Monday, Jan 16, 2012, 10:09 pm
Goin’ Backward in Indiana: Muncie’s Omen and the Push for ‘Right to Work’
As Indiana legislators move closer to passing a "right-to-work" law, consider Muncie’s omen.
This can be the fate wrought by Republicans’ race to unhitch union strength in their state through "right-to-work" legislation, which allows workers to enjoy union bargaining benefits without paying dues to the union.
Here’s why: Like much of blue-collar Indiana, Muncie thrived in the good times. Good-paying factory-collar jobs—union jobs—brought good middle-class living. Then came the industrial tsunami, shutting out the lights in factories across Indiana, including those in Muncie.

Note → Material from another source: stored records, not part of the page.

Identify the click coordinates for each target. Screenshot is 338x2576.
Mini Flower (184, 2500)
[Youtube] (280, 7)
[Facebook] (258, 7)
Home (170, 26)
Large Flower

From more than 57,500 jobs in 2000, the number has kept falling until it hit about 49,300 recently, a drop of about 9,400 jobs in Muncie. So folks in Muncie were thrilled when giant Caterpillar Inc., the world’s largest manufacturer of earth-moving equipment, opened a plant last year to build diesel locomotives. The pay isn’t great. But nowadays, a job is a job.
The plant is owned by Progress Rail Services Corp., a wholly owned subsidiary of Caterpillar. The company has another locomotive plant in London, Ontario.
But the workers at that plant were ushered out of the plant by Caterpillar on Jan. 1 when the company declared a lockout. The company said the union had threatened a strike and then called off a strike and so it had no choice because of the workplace uncertainty but to kick the workers off their jobs.
The Canadian Auto Workers union, which represents the 465-laid off workers in Ontario, said that the company wanted to cut workers’ wages in half, dramatically trim benefits and kill the workers’ pension plan, according to The New York Times.
The Canadian workers earn about $30 an hour and the Muncie workers, according to the Muncie Star-Press, reportedly earn between $12.50 to $14.50 an hour under a UAW contract. (Full disclosure: the UAW is an In These Times sponsor.)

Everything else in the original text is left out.